Lots of preparation and planning are entailed -as required for most of these Straits Chinese creations!  The yellow coloured mung beans have to be washed and soaked at least overnight.   Aroma, texture and taste are key factors used by elderly aunts or uncles to judge the quality of your Ang Koo.   If you want to be dainty, you can serve them in lacquer coated coffin carriers and imagine them being carried along to relatives and neighbours along the narrow lanes of heritage Georgetown in Penang or down Jonkers Street in Malacca. Some for the Ang Koo shapes produced vary, as you can find round balls, rectangle versions and more, but roundness signifies wholesomeness and achievement of a cycle.  Those round ball Ang Koo balls indicate the north of male infants.  A lot of the ingredients are left to stand at room temperature and never see the inside of a fridge.
The fillings on the right - mung bean with sweet potato.

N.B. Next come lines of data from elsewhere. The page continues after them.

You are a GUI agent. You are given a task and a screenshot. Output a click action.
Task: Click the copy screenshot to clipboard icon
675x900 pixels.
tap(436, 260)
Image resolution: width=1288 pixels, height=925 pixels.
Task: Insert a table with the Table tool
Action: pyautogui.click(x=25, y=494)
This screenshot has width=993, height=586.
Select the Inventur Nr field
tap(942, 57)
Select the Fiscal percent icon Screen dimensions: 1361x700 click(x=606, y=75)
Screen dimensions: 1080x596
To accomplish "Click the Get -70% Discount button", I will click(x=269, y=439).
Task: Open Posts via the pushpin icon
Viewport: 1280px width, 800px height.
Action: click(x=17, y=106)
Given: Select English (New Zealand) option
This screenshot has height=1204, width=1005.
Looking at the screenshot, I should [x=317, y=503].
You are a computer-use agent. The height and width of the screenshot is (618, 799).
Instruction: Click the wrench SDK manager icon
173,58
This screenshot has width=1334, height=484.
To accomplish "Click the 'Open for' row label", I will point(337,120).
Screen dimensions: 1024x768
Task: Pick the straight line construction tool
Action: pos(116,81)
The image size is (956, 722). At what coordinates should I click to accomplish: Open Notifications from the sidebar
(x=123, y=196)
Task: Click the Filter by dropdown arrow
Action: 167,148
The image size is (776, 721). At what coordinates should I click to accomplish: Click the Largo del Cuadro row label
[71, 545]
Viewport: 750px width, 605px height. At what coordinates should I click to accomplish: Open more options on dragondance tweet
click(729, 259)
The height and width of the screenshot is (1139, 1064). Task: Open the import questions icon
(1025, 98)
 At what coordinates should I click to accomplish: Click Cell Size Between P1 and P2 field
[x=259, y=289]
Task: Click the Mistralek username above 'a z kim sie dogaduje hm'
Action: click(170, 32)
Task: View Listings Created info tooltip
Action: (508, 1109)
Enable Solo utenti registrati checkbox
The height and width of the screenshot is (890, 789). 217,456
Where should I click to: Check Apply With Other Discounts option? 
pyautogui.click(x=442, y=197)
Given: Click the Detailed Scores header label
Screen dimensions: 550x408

Ingredients for making the skin for Ang Koo:

Cooking corn oil
A pinch of salt
A pinch of sugar
One tablespoon ordinary rice flour
300gm glutinous rice flour
200grams of steamed and meshed skinned sweet potato
Edible food dye, preferably light hued pink
100 ml hot water

Ingredients for making the filling for Ang Koo:
100g castor sugar
Quarter teaspoon salt
3 tablespoons cooking corn oil
200 grams of pre-soaked mung beans

Other things to pre-assemble:
Banana leaves cut into small squares to fit the intended size of each Ang Koo.
Use light grease over each pre-cut banana leaf square.

Procedure for the fillings:
1. Wash and soak the mung beans at least overnight.
2. Next day,m begin by steaming the soaked mung beans for around 20 minutes.
3.  Place the warm cooked mung bean mesh to blend in a food processor with the salt, cooking oil and sugar garnishing.
4.  Obtain a smooth outcome with the mung bean mix.
5. Hand shape the mung bean mixture into balls of the size that fits your mould.
6.  Let the mung bean balls stand at room temperature.

Procedure for the skin:
1. Blend and mix the related ingredients of sugar, ordinary rice flour, glutinous flour and sweet potato.
2. Add the cooking oil, edible  dye and hot water as you knead the mixture.
3. Put aside the mixture under muesli cloth and let it stand.

Making the Ang Koo:
1. Allocate the skin dough into portions to accommodate the pre-shaped filling balls.
2. Flatten the divided skin portions to fit in the filling balls - ensure each ball is sealed adequately.
3. Flour dust the mould and place pre-shaped dough with skin into each mould.
4. Press the dough properly into each mould  and knock each out, to be placed on top of each pre-cut banana leaf square.
5. Occasionally flour dust each mould used to prevent unwanted sticking of the dough into the details of the mould.
6. Place all ready moulded pieces on to a bamboo steamer over a heated wok.
7. Steam the snacks on medium heat until done or around 10 minutes. Watch over this process like a hawk!

Photographs above were taken in the kitchen of Ms Suan Chee, Melbourne.


chocolatesuze said…
woahhh your angkoo look amazing!
Kin Yuen said…
Oh well I cannot take the credit for the outcomes, it was made by Ms Suan Chee of Melbourne and I was fortunate enough to be present in her kitchen!